>> BEGIN Input rows
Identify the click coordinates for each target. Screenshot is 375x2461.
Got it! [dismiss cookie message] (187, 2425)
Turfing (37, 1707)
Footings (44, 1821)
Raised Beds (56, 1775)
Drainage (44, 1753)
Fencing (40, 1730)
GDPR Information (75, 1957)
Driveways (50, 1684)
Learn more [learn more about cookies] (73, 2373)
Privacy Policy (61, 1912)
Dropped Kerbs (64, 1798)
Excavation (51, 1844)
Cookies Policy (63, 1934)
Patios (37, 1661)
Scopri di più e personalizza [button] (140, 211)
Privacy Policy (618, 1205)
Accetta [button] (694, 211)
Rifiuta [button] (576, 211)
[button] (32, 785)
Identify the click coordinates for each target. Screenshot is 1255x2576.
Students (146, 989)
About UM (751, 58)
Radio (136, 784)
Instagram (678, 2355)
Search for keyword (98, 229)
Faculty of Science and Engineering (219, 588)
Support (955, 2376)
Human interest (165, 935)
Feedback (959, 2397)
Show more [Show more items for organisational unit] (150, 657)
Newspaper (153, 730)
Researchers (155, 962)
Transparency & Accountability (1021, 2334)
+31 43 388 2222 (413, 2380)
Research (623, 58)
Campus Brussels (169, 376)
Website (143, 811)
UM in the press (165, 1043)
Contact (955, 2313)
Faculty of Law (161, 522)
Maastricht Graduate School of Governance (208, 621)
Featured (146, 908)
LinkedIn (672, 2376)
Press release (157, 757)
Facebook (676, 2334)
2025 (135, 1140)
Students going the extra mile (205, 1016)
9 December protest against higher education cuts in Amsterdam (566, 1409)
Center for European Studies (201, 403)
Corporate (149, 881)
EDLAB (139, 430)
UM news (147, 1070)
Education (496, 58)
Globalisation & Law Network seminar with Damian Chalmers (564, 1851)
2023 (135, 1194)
>> END Input rows
• Stated exercise
Please turn each line of the records into a string in a JSON list, one string per line, leaving out any blank lines.

• Result for this exercise
[
  "Identify the click coordinates for each target. Screenshot is 375x2461.",
  "Got it! [dismiss cookie message] (187, 2425)",
  "Turfing (37, 1707)",
  "Footings (44, 1821)",
  "Raised Beds (56, 1775)",
  "Drainage (44, 1753)",
  "Fencing (40, 1730)",
  "GDPR Information (75, 1957)",
  "Driveways (50, 1684)",
  "Learn more [learn more about cookies] (73, 2373)",
  "Privacy Policy (61, 1912)",
  "Dropped Kerbs (64, 1798)",
  "Excavation (51, 1844)",
  "Cookies Policy (63, 1934)",
  "Patios (37, 1661)",
  "Scopri di più e personalizza [button] (140, 211)",
  "Privacy Policy (618, 1205)",
  "Accetta [button] (694, 211)",
  "Rifiuta [button] (576, 211)",
  "[button] (32, 785)",
  "Identify the click coordinates for each target. Screenshot is 1255x2576.",
  "Students (146, 989)",
  "About UM (751, 58)",
  "Radio (136, 784)",
  "Instagram (678, 2355)",
  "Search for keyword (98, 229)",
  "Faculty of Science and Engineering (219, 588)",
  "Support (955, 2376)",
  "Human interest (165, 935)",
  "Feedback (959, 2397)",
  "Show more [Show more items for organisational unit] (150, 657)",
  "Newspaper (153, 730)",
  "Researchers (155, 962)",
  "Transparency & Accountability (1021, 2334)",
  "+31 43 388 2222 (413, 2380)",
  "Research (623, 58)",
  "Campus Brussels (169, 376)",
  "Website (143, 811)",
  "UM in the press (165, 1043)",
  "Contact (955, 2313)",
  "Faculty of Law (161, 522)",
  "Maastricht Graduate School of Governance (208, 621)",
  "Featured (146, 908)",
  "LinkedIn (672, 2376)",
  "Press release (157, 757)",
  "Facebook (676, 2334)",
  "2025 (135, 1140)",
  "Students going the extra mile (205, 1016)",
  "9 December protest against higher education cuts in Amsterdam (566, 1409)",
  "Center for European Studies (201, 403)",
  "Corporate (149, 881)",
  "EDLAB (139, 430)",
  "UM news (147, 1070)",
  "Education (496, 58)",
  "Globalisation & Law Network seminar with Damian Chalmers (564, 1851)",
  "2023 (135, 1194)"
]